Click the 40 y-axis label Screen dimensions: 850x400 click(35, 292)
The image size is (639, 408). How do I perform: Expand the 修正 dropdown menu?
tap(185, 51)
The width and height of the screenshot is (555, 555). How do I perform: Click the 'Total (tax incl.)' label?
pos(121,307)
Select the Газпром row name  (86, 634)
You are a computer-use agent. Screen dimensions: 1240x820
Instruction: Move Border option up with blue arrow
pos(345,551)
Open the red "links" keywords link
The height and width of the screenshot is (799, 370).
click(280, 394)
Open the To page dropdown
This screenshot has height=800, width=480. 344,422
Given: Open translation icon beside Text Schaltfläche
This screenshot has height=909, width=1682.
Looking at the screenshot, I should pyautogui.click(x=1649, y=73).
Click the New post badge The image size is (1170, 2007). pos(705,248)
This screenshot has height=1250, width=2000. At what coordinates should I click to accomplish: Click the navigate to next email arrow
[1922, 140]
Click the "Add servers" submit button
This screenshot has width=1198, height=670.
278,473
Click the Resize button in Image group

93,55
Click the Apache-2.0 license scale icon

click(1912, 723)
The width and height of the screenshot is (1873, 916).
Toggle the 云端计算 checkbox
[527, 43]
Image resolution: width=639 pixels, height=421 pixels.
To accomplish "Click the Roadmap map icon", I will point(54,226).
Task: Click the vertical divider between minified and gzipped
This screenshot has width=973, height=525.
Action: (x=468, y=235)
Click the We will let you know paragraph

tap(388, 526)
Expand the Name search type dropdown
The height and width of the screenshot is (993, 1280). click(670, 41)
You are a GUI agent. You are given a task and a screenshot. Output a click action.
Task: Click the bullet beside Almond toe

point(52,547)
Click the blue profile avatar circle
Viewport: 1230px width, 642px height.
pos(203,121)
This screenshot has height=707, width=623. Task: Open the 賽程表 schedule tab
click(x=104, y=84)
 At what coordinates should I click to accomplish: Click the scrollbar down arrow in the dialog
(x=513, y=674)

——

### [Goal of the exercise]
Give again, word for word, every line from the one holding "This screenshot has height=707, width=623." to the end of the data.

### [Exercise solution]
This screenshot has height=707, width=623. Task: Open the 賽程表 schedule tab
click(x=104, y=84)
 At what coordinates should I click to accomplish: Click the scrollbar down arrow in the dialog
(x=513, y=674)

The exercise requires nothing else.